EXERCISE DETAILS. From the data below, return each line in which the string "Given" is found.

EXTRACTED ENTRIES.
::::::::::

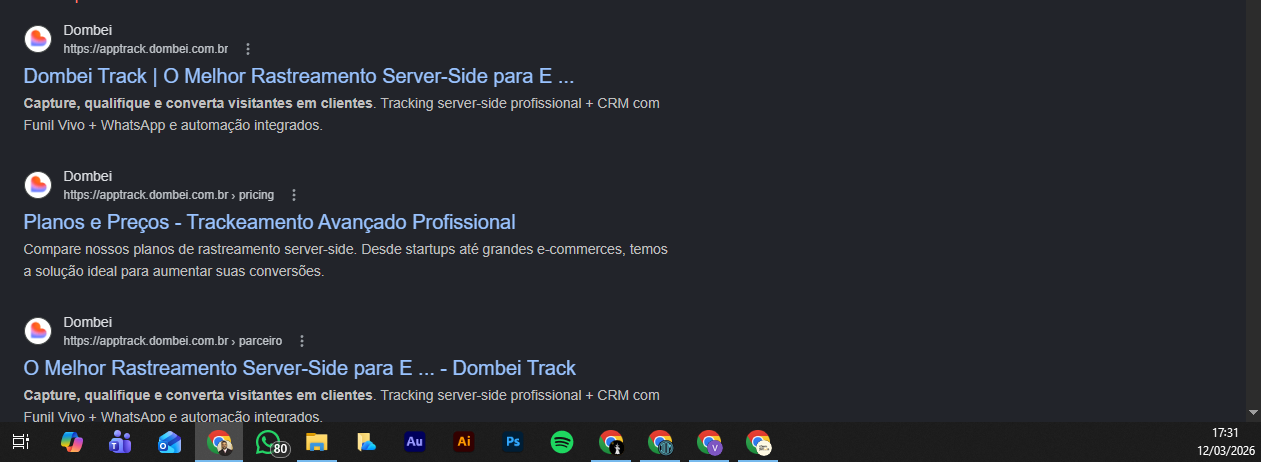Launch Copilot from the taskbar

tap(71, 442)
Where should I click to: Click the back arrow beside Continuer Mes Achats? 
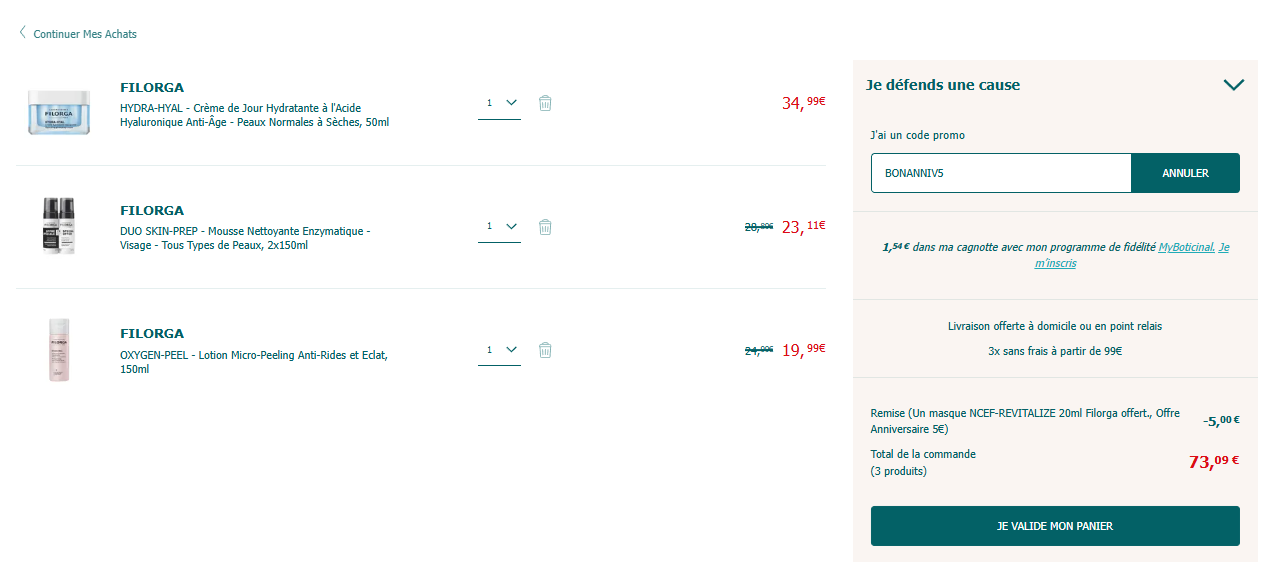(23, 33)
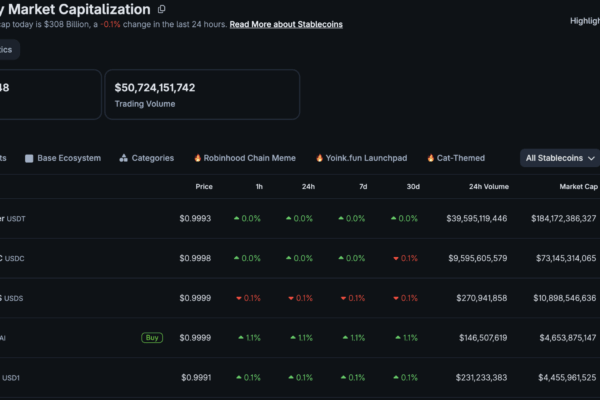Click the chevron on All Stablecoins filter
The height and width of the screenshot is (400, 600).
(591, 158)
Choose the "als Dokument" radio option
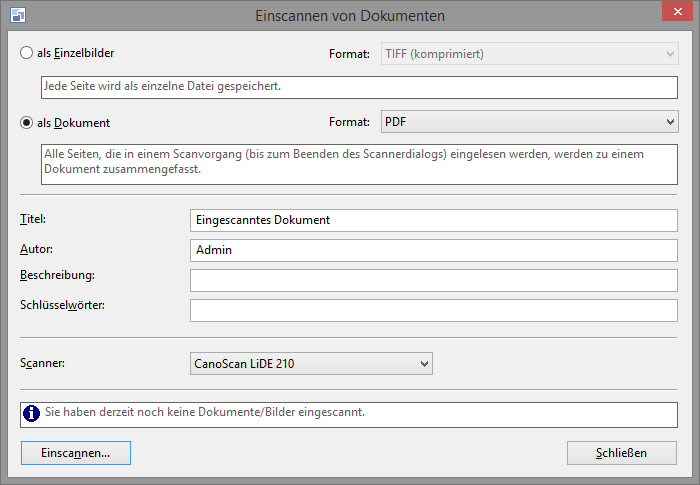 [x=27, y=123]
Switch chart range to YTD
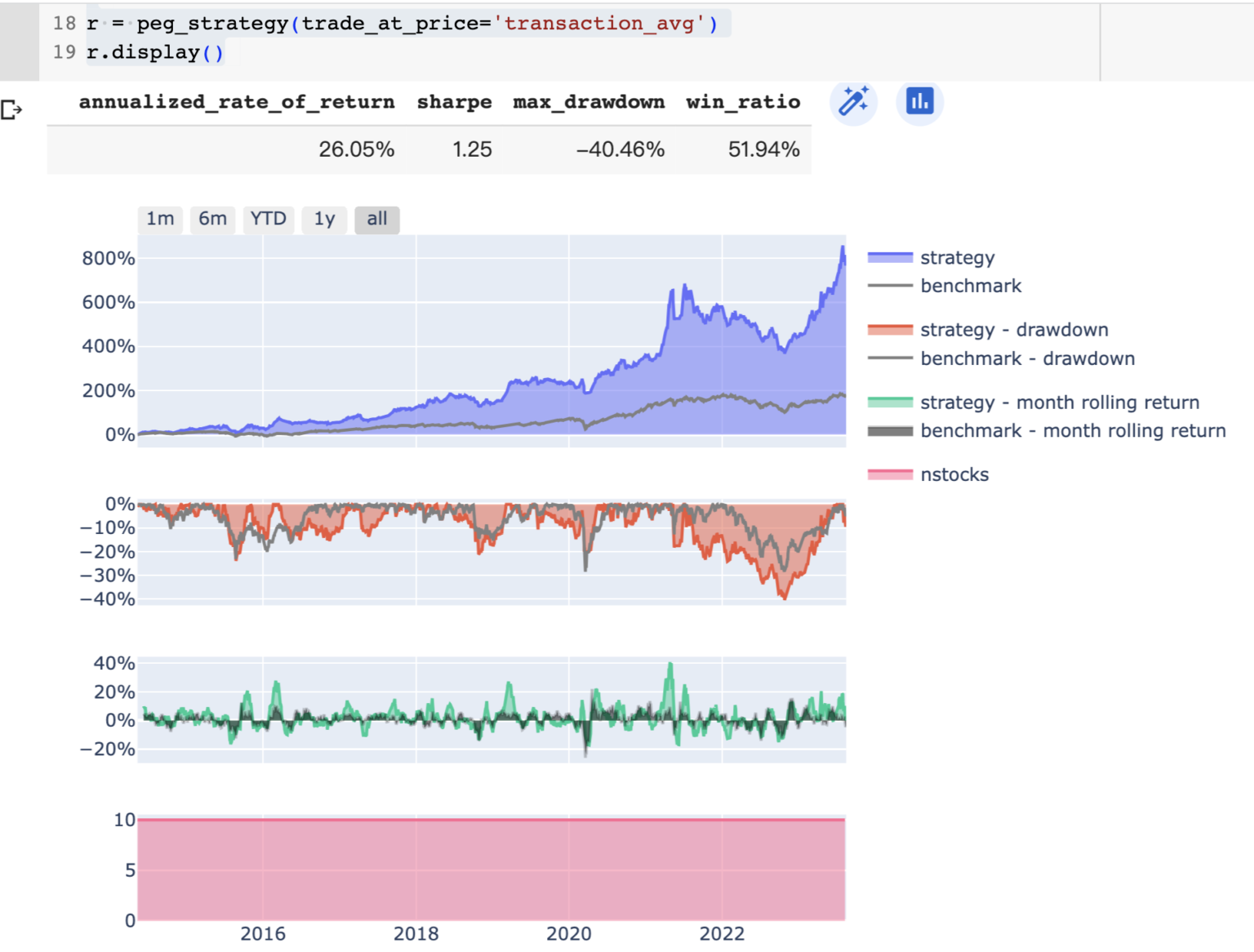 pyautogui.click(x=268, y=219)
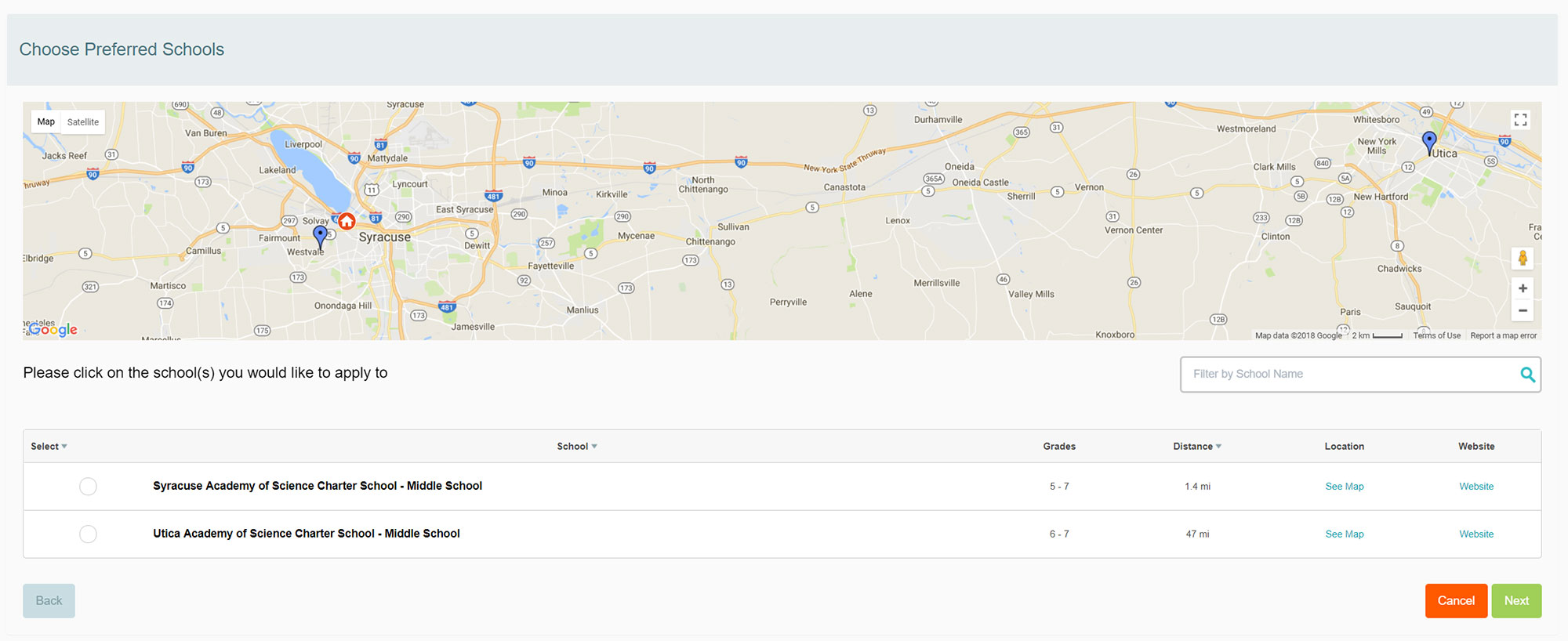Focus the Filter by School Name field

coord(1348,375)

::::::::::

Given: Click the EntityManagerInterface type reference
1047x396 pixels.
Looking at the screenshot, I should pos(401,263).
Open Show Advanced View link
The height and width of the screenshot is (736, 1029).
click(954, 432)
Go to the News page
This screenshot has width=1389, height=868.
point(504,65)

::::::::::

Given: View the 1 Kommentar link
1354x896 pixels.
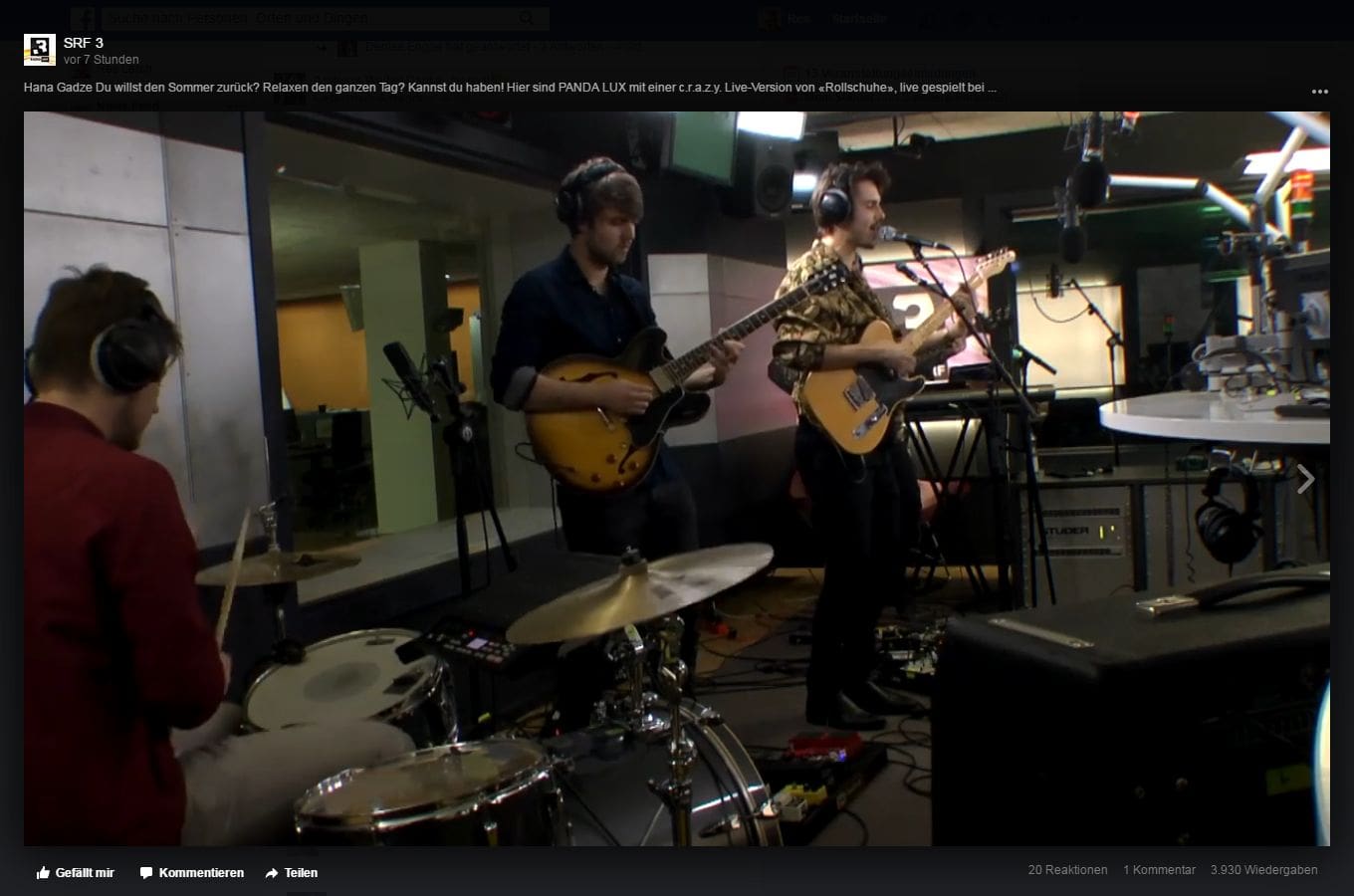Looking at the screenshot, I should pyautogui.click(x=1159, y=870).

::::::::::

ANSWER SPACE.
Given: Click the EntityManagerInterface type reference
Given: View the 1 Kommentar link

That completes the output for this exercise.